In the 1968 presidential election, Richard Nixon, ever the political opportunist, realized that the white southerners who disagreed with the federal law prohibiting racial segregation were fertile ground for attracting new voters to the Republican Party, but he had to be suitably calculating about it, because he also realized that the law passed because much of the rest of the country supported it, and would not vote for a presidential candidate who attacked the concept too openly.
The next three Republican Presidents who won election in their own right understood this principle, and more or less observed it in their own campaigns. Then, horror of horrors, the Republic elected a black man as President in 2008. The Republicans adopted the explicit goal of obstructing everything this new President proposed, and of ensuring his defeat in 2012. Because his fellow Democrats held majorities in both Houses of Congress when he took office, the Republicans could not prevent enactment of a law that achieved the major promise the new, black President made during his campaign: substantial reform in the U.S. system of healthcare delivery, which was scandalously inefficient, ineffective, and expensive.
Republicans have long and loudly denounced that law, the Affordable Care Act (ACA), and wasted huge amounts of public money and time on pointless votes to repeal it, making all manner of scurrilous, absurd claims about it along the way. Despite effectively fomenting loud political opposition to the new law, the Republicans proved unable to prevent the black President from winning reelection in 2012. Since they pretend to be conservatives, and are good conservatives insofar as they oppose change out of habit, they continue to promise their primary constituents that they will hurry up and repeal the Affordable Care Act at the first opportunity, which necessarily means after the black President leaves office because, even after gaining control over the Senate in the 2014 elections (they have held control of the House of Representatives since 2010), they yet do not have large enough majorities in either House to override a presidential veto, which is exactly what the black President did when they finally passed a repeal bill through both houses.

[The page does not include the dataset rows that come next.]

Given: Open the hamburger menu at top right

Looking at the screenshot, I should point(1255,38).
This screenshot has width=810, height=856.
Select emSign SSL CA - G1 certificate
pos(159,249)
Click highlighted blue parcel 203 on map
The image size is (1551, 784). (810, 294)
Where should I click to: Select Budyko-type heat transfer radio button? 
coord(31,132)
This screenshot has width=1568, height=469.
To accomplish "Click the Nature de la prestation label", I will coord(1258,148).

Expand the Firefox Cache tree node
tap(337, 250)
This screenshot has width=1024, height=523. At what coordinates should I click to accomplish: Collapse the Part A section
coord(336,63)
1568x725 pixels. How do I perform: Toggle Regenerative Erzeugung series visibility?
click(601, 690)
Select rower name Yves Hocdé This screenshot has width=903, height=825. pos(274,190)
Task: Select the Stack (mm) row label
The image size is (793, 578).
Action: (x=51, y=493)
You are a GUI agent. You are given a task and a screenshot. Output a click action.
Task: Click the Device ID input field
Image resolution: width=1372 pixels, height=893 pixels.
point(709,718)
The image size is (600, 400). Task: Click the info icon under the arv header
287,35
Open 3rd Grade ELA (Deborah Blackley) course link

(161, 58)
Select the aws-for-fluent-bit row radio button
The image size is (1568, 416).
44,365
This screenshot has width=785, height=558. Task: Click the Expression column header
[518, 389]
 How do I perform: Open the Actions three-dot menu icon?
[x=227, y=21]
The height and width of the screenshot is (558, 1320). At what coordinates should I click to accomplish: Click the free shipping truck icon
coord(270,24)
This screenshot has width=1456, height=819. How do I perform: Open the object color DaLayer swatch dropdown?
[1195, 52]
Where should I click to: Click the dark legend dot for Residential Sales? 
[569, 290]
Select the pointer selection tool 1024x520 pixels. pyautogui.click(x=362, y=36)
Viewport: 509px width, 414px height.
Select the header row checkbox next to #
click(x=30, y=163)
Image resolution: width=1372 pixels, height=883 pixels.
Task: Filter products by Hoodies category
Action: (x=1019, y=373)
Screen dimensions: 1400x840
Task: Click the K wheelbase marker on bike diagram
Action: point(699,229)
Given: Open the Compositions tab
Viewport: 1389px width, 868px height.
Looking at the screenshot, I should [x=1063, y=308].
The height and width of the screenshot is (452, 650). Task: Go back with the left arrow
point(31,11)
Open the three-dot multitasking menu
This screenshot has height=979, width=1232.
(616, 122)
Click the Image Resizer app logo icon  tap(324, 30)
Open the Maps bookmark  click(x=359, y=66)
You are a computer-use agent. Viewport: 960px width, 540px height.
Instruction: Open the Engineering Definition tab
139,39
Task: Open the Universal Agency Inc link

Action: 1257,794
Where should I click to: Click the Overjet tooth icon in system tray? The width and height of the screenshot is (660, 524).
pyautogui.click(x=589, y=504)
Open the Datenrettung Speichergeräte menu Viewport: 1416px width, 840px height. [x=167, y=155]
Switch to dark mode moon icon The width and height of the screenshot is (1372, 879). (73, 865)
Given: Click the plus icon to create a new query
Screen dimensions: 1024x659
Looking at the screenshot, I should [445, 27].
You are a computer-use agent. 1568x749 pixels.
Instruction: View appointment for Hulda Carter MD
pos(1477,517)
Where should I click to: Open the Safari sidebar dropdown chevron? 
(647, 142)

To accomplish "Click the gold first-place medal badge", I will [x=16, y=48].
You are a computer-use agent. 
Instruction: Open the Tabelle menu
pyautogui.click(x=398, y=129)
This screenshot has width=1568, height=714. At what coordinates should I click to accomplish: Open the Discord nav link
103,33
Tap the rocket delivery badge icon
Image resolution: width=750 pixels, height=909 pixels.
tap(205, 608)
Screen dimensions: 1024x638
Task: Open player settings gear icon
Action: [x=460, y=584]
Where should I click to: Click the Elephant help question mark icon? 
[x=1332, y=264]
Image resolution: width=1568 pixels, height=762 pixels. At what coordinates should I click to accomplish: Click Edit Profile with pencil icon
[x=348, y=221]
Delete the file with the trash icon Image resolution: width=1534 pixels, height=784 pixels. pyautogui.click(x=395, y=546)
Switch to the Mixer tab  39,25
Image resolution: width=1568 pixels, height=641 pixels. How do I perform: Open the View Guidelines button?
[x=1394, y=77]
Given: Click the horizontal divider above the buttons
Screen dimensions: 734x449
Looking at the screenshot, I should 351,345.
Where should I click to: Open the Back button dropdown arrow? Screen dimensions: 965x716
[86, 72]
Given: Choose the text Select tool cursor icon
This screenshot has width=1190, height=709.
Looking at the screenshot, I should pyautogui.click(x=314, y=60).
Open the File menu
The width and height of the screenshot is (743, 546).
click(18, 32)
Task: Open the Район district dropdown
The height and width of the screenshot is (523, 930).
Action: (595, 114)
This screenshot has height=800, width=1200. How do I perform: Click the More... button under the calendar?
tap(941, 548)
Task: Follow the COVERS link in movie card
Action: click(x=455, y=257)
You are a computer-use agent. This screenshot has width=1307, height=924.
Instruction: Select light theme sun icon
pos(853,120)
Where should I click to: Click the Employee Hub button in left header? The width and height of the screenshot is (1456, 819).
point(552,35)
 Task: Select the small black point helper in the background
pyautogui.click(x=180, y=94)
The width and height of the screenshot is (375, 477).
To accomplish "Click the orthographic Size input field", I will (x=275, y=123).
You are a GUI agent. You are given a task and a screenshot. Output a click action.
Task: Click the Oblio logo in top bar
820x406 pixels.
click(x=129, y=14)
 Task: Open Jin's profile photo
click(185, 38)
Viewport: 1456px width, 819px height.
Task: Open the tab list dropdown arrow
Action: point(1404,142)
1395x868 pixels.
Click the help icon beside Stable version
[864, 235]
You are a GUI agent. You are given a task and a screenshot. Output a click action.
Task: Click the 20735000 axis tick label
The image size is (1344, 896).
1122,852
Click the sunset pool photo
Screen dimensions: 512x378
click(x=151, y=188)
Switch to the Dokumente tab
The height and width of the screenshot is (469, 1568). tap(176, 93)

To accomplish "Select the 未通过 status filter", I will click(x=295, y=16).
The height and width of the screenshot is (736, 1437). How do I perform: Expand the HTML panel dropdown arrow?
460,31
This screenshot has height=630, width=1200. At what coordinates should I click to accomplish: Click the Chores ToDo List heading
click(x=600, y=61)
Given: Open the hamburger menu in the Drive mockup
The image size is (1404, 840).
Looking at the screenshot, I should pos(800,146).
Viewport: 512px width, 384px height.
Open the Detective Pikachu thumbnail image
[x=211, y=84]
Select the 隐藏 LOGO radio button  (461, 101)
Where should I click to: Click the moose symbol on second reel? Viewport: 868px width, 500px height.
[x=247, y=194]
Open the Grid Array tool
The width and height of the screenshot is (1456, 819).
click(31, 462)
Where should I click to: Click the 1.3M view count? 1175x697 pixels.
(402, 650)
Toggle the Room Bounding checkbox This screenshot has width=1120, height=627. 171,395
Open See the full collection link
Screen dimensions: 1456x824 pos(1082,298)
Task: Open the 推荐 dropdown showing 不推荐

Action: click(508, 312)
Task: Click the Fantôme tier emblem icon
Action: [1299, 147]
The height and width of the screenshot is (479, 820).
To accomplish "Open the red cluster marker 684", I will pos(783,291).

So now, in 2016, the leading candidate for the Republican nomination is a man who channels the racial resentments of white supremacists — compounded by the Republicans’ inability to repeal the ACA — toward undocumented immigrants and Muslims instead of African Americans, but the problem, as cooler heads in the Party know, is that racism is racism, and whatever else one may think of most Americans’ attitudes towards racism, they do not much like to vote for overtly racist presidential candidates.
Less obviously racist, the number two man for the Republican nomination is still closely identified with the fruitless effort to repeal the Affordable Care Act, even causing a brief shut down of the federal government with a pointless filibuster as a symbolic stab at the ACA.
Neither man is particularly compelling as a presidential candidate. The Republicans reap what they have sown.